* _EXERCISE REQUIREMENTS_:
Each record below is to be reproduced without any change.

* _ENTRIES SHOWN_:
- Opening Delimiter -

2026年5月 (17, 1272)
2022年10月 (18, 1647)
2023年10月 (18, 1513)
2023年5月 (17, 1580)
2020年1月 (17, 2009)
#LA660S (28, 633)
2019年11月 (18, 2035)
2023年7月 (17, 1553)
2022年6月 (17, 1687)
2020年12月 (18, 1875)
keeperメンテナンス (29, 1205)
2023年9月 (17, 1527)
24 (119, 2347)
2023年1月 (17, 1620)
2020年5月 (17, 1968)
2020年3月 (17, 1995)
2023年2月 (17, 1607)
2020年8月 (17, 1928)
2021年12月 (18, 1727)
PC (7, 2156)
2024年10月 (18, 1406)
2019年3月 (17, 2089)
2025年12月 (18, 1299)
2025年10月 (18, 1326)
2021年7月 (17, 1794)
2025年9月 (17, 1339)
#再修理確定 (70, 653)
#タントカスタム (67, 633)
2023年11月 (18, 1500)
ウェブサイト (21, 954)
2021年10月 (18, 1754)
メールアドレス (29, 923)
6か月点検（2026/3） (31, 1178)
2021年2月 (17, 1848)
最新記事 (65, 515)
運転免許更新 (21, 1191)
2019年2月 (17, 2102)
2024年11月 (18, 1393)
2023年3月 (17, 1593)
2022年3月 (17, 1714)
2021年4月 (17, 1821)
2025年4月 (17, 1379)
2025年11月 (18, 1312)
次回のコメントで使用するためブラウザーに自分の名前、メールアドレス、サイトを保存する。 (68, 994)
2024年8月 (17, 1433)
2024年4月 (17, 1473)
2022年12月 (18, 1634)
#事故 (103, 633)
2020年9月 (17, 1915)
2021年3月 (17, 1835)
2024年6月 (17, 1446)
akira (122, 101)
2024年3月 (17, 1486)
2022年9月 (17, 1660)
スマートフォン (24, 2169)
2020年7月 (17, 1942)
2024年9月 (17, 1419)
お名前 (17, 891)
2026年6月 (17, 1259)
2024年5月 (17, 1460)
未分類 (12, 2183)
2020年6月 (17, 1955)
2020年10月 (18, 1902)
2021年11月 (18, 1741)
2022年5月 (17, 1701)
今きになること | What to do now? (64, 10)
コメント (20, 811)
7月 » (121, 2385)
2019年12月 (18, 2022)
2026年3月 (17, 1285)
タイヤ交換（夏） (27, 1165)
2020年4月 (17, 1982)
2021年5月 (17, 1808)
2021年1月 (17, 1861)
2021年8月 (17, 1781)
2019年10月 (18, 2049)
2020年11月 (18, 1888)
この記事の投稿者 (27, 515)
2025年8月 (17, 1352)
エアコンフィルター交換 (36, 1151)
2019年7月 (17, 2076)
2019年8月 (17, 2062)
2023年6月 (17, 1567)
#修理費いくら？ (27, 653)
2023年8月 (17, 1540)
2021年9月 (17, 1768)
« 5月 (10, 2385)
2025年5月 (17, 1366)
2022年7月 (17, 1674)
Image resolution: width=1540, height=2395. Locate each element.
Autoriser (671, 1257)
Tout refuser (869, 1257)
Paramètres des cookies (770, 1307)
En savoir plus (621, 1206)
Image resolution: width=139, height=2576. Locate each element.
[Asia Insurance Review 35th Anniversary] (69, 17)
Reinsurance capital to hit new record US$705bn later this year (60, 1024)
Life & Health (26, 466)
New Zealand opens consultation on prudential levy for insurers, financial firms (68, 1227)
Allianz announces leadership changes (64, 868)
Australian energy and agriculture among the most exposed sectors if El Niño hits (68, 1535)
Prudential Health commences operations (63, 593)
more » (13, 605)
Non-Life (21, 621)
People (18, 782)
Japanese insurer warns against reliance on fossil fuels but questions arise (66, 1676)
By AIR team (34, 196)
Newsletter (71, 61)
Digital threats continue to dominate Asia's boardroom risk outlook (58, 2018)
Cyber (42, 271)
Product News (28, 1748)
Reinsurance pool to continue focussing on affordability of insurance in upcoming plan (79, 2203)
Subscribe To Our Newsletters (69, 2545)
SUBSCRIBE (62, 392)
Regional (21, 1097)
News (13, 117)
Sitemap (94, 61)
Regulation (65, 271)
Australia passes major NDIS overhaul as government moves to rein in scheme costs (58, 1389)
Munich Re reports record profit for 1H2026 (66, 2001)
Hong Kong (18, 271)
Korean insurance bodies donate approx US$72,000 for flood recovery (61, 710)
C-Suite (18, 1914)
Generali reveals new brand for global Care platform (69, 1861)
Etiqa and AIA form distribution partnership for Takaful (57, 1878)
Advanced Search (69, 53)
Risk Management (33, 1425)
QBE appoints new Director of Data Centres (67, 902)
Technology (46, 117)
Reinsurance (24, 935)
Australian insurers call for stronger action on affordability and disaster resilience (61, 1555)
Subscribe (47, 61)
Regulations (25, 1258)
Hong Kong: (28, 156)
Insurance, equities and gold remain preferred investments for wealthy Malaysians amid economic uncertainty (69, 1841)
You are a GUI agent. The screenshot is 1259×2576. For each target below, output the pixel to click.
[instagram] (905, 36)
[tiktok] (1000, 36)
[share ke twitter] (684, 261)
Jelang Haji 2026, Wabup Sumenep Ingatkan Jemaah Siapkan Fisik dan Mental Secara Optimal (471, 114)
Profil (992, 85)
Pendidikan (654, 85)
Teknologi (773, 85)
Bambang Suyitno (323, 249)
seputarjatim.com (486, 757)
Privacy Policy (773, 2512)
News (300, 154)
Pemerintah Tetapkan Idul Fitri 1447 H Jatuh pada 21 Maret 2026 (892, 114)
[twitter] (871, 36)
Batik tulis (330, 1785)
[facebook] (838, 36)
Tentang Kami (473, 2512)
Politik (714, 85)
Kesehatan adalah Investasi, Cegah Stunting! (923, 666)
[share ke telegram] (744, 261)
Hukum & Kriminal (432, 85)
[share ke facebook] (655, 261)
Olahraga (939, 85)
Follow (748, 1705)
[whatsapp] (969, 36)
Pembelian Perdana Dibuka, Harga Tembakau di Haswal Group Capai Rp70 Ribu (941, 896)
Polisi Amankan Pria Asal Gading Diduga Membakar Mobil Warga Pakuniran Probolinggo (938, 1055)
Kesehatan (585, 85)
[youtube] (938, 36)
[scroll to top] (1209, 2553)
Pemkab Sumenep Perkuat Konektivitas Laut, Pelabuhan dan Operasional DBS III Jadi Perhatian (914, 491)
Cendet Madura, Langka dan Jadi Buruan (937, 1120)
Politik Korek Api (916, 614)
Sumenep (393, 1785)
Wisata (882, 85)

- Closing Delimiter -

* _RESPONSE TO THIS TASK_:
2026年5月 (17, 1272)
2022年10月 (18, 1647)
2023年10月 (18, 1513)
2023年5月 (17, 1580)
2020年1月 (17, 2009)
#LA660S (28, 633)
2019年11月 (18, 2035)
2023年7月 (17, 1553)
2022年6月 (17, 1687)
2020年12月 (18, 1875)
keeperメンテナンス (29, 1205)
2023年9月 (17, 1527)
24 (119, 2347)
2023年1月 (17, 1620)
2020年5月 (17, 1968)
2020年3月 (17, 1995)
2023年2月 (17, 1607)
2020年8月 (17, 1928)
2021年12月 (18, 1727)
PC (7, 2156)
2024年10月 (18, 1406)
2019年3月 (17, 2089)
2025年12月 (18, 1299)
2025年10月 (18, 1326)
2021年7月 (17, 1794)
2025年9月 (17, 1339)
#再修理確定 (70, 653)
#タントカスタム (67, 633)
2023年11月 (18, 1500)
ウェブサイト (21, 954)
2021年10月 (18, 1754)
メールアドレス (29, 923)
6か月点検（2026/3） (31, 1178)
2021年2月 (17, 1848)
最新記事 (65, 515)
運転免許更新 (21, 1191)
2019年2月 (17, 2102)
2024年11月 (18, 1393)
2023年3月 (17, 1593)
2022年3月 (17, 1714)
2021年4月 (17, 1821)
2025年4月 (17, 1379)
2025年11月 (18, 1312)
次回のコメントで使用するためブラウザーに自分の名前、メールアドレス、サイトを保存する。 (68, 994)
2024年8月 (17, 1433)
2024年4月 (17, 1473)
2022年12月 (18, 1634)
#事故 (103, 633)
2020年9月 (17, 1915)
2021年3月 (17, 1835)
2024年6月 (17, 1446)
akira (122, 101)
2024年3月 (17, 1486)
2022年9月 (17, 1660)
スマートフォン (24, 2169)
2020年7月 (17, 1942)
2024年9月 (17, 1419)
お名前 (17, 891)
2026年6月 (17, 1259)
2024年5月 (17, 1460)
未分類 (12, 2183)
2020年6月 (17, 1955)
2020年10月 (18, 1902)
2021年11月 (18, 1741)
2022年5月 (17, 1701)
今きになること | What to do now? (64, 10)
コメント (20, 811)
7月 » (121, 2385)
2019年12月 (18, 2022)
2026年3月 (17, 1285)
タイヤ交換（夏） (27, 1165)
2020年4月 (17, 1982)
2021年5月 (17, 1808)
2021年1月 (17, 1861)
2021年8月 (17, 1781)
2019年10月 (18, 2049)
2020年11月 (18, 1888)
この記事の投稿者 (27, 515)
2025年8月 (17, 1352)
エアコンフィルター交換 (36, 1151)
2019年7月 (17, 2076)
2019年8月 (17, 2062)
2023年6月 (17, 1567)
#修理費いくら？ (27, 653)
2023年8月 (17, 1540)
2021年9月 (17, 1768)
« 5月 (10, 2385)
2025年5月 (17, 1366)
2022年7月 (17, 1674)
Image resolution: width=1540, height=2395. Locate each element.
Autoriser (671, 1257)
Tout refuser (869, 1257)
Paramètres des cookies (770, 1307)
En savoir plus (621, 1206)
Image resolution: width=139, height=2576. Locate each element.
[Asia Insurance Review 35th Anniversary] (69, 17)
Reinsurance capital to hit new record US$705bn later this year (60, 1024)
Life & Health (26, 466)
New Zealand opens consultation on prudential levy for insurers, financial firms (68, 1227)
Allianz announces leadership changes (64, 868)
Australian energy and agriculture among the most exposed sectors if El Niño hits (68, 1535)
Prudential Health commences operations (63, 593)
more » (13, 605)
Non-Life (21, 621)
People (18, 782)
Japanese insurer warns against reliance on fossil fuels but questions arise (66, 1676)
By AIR team (34, 196)
Newsletter (71, 61)
Digital threats continue to dominate Asia's boardroom risk outlook (58, 2018)
Cyber (42, 271)
Product News (28, 1748)
Reinsurance pool to continue focussing on affordability of insurance in upcoming plan (79, 2203)
Subscribe To Our Newsletters (69, 2545)
SUBSCRIBE (62, 392)
Regional (21, 1097)
News (13, 117)
Sitemap (94, 61)
Regulation (65, 271)
Australia passes major NDIS overhaul as government moves to rein in scheme costs (58, 1389)
Munich Re reports record profit for 1H2026 (66, 2001)
Hong Kong (18, 271)
Korean insurance bodies donate approx US$72,000 for flood recovery (61, 710)
C-Suite (18, 1914)
Generali reveals new brand for global Care platform (69, 1861)
Etiqa and AIA form distribution partnership for Takaful (57, 1878)
Advanced Search (69, 53)
Risk Management (33, 1425)
QBE appoints new Director of Data Centres (67, 902)
Technology (46, 117)
Reinsurance (24, 935)
Australian insurers call for stronger action on affordability and disaster resilience (61, 1555)
Subscribe (47, 61)
Regulations (25, 1258)
Hong Kong: (28, 156)
Insurance, equities and gold remain preferred investments for wealthy Malaysians amid economic uncertainty (69, 1841)
You are a GUI agent. The screenshot is 1259×2576. For each target below, output the pixel to click.
[instagram] (905, 36)
[tiktok] (1000, 36)
[share ke twitter] (684, 261)
Jelang Haji 2026, Wabup Sumenep Ingatkan Jemaah Siapkan Fisik dan Mental Secara Optimal (471, 114)
Profil (992, 85)
Pendidikan (654, 85)
Teknologi (773, 85)
Bambang Suyitno (323, 249)
seputarjatim.com (486, 757)
Privacy Policy (773, 2512)
News (300, 154)
Pemerintah Tetapkan Idul Fitri 1447 H Jatuh pada 21 Maret 2026 (892, 114)
[twitter] (871, 36)
Batik tulis (330, 1785)
[facebook] (838, 36)
Tentang Kami (473, 2512)
Politik (714, 85)
Kesehatan adalah Investasi, Cegah Stunting! (923, 666)
[share ke telegram] (744, 261)
Hukum & Kriminal (432, 85)
[share ke facebook] (655, 261)
Olahraga (939, 85)
Follow (748, 1705)
[whatsapp] (969, 36)
Pembelian Perdana Dibuka, Harga Tembakau di Haswal Group Capai Rp70 Ribu (941, 896)
Polisi Amankan Pria Asal Gading Diduga Membakar Mobil Warga Pakuniran Probolinggo (938, 1055)
Kesehatan (585, 85)
[youtube] (938, 36)
[scroll to top] (1209, 2553)
Pemkab Sumenep Perkuat Konektivitas Laut, Pelabuhan dan Operasional DBS III Jadi Perhatian (914, 491)
Cendet Madura, Langka dan Jadi Buruan (937, 1120)
Politik Korek Api (916, 614)
Sumenep (393, 1785)
Wisata (882, 85)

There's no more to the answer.